▶ **Assignment**
Nothing is to be left out; print all the entries exactly.

▶ **Information provided**
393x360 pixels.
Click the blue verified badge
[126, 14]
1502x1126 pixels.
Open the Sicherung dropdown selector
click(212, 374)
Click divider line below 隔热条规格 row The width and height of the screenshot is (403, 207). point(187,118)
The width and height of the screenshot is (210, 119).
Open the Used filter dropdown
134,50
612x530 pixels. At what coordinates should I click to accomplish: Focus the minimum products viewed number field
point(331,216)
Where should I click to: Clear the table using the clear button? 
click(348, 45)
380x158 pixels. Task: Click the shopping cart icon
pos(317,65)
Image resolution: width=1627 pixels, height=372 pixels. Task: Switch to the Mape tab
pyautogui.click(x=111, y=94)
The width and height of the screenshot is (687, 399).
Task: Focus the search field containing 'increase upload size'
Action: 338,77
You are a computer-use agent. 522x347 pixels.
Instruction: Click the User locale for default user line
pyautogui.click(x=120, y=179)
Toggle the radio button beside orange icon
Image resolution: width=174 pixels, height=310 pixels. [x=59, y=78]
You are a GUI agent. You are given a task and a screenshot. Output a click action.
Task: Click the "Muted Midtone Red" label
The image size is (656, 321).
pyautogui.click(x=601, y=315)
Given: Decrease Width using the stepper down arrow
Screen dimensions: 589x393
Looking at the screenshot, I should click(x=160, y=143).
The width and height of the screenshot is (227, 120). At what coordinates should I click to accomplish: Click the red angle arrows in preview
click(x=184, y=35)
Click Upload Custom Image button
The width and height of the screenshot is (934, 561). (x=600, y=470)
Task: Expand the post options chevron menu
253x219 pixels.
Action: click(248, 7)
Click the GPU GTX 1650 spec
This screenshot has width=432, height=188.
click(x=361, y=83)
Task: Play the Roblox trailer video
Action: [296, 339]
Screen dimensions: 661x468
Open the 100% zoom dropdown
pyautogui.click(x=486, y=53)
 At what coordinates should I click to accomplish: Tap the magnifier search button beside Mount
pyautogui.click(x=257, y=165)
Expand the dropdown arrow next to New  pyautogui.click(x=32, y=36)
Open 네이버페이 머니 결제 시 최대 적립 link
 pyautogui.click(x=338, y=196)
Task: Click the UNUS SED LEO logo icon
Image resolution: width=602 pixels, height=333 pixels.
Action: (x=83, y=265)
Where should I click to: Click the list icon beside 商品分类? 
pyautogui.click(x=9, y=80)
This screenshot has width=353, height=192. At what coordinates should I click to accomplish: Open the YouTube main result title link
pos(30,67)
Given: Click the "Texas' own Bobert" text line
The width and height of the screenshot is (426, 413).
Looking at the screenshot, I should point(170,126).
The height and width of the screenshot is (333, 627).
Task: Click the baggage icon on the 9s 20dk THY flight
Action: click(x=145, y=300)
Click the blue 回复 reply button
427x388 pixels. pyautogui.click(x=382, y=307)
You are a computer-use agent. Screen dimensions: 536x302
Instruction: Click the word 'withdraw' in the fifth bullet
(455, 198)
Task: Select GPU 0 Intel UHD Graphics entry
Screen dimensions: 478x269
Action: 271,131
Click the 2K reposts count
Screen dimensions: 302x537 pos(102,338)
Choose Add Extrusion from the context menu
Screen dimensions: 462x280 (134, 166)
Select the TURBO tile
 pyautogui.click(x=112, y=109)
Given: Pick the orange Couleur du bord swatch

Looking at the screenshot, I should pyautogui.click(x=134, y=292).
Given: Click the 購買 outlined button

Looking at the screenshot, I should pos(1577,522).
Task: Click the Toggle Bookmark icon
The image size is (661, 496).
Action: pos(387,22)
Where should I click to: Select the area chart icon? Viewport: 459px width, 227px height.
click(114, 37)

▶ **Exercise response**
393x360 pixels.
Click the blue verified badge
[126, 14]
1502x1126 pixels.
Open the Sicherung dropdown selector
click(212, 374)
Click divider line below 隔热条规格 row The width and height of the screenshot is (403, 207). point(187,118)
The width and height of the screenshot is (210, 119).
Open the Used filter dropdown
134,50
612x530 pixels. At what coordinates should I click to accomplish: Focus the minimum products viewed number field
point(331,216)
Where should I click to: Clear the table using the clear button? 
click(348, 45)
380x158 pixels. Task: Click the shopping cart icon
pos(317,65)
Image resolution: width=1627 pixels, height=372 pixels. Task: Switch to the Mape tab
pyautogui.click(x=111, y=94)
The width and height of the screenshot is (687, 399).
Task: Focus the search field containing 'increase upload size'
Action: 338,77
You are a computer-use agent. 522x347 pixels.
Instruction: Click the User locale for default user line
pyautogui.click(x=120, y=179)
Toggle the radio button beside orange icon
Image resolution: width=174 pixels, height=310 pixels. [x=59, y=78]
You are a GUI agent. You are given a task and a screenshot. Output a click action.
Task: Click the "Muted Midtone Red" label
The image size is (656, 321).
pyautogui.click(x=601, y=315)
Given: Decrease Width using the stepper down arrow
Screen dimensions: 589x393
Looking at the screenshot, I should click(x=160, y=143).
The width and height of the screenshot is (227, 120). At what coordinates should I click to accomplish: Click the red angle arrows in preview
click(x=184, y=35)
Click Upload Custom Image button
The width and height of the screenshot is (934, 561). (x=600, y=470)
Task: Expand the post options chevron menu
253x219 pixels.
Action: click(248, 7)
Click the GPU GTX 1650 spec
This screenshot has width=432, height=188.
click(x=361, y=83)
Task: Play the Roblox trailer video
Action: [296, 339]
Screen dimensions: 661x468
Open the 100% zoom dropdown
pyautogui.click(x=486, y=53)
 At what coordinates should I click to accomplish: Tap the magnifier search button beside Mount
pyautogui.click(x=257, y=165)
Expand the dropdown arrow next to New  pyautogui.click(x=32, y=36)
Open 네이버페이 머니 결제 시 최대 적립 link
 pyautogui.click(x=338, y=196)
Task: Click the UNUS SED LEO logo icon
Image resolution: width=602 pixels, height=333 pixels.
Action: (x=83, y=265)
Where should I click to: Click the list icon beside 商品分类? 
pyautogui.click(x=9, y=80)
This screenshot has width=353, height=192. At what coordinates should I click to accomplish: Open the YouTube main result title link
pos(30,67)
Given: Click the "Texas' own Bobert" text line
The width and height of the screenshot is (426, 413).
Looking at the screenshot, I should point(170,126).
The height and width of the screenshot is (333, 627).
Task: Click the baggage icon on the 9s 20dk THY flight
Action: click(x=145, y=300)
Click the blue 回复 reply button
427x388 pixels. pyautogui.click(x=382, y=307)
You are a computer-use agent. Screen dimensions: 536x302
Instruction: Click the word 'withdraw' in the fifth bullet
(455, 198)
Task: Select GPU 0 Intel UHD Graphics entry
Screen dimensions: 478x269
Action: 271,131
Click the 2K reposts count
Screen dimensions: 302x537 pos(102,338)
Choose Add Extrusion from the context menu
Screen dimensions: 462x280 (134, 166)
Select the TURBO tile
 pyautogui.click(x=112, y=109)
Given: Pick the orange Couleur du bord swatch

Looking at the screenshot, I should pyautogui.click(x=134, y=292).
Given: Click the 購買 outlined button

Looking at the screenshot, I should pos(1577,522).
Task: Click the Toggle Bookmark icon
The image size is (661, 496).
Action: pos(387,22)
Where should I click to: Select the area chart icon? Viewport: 459px width, 227px height.
click(114, 37)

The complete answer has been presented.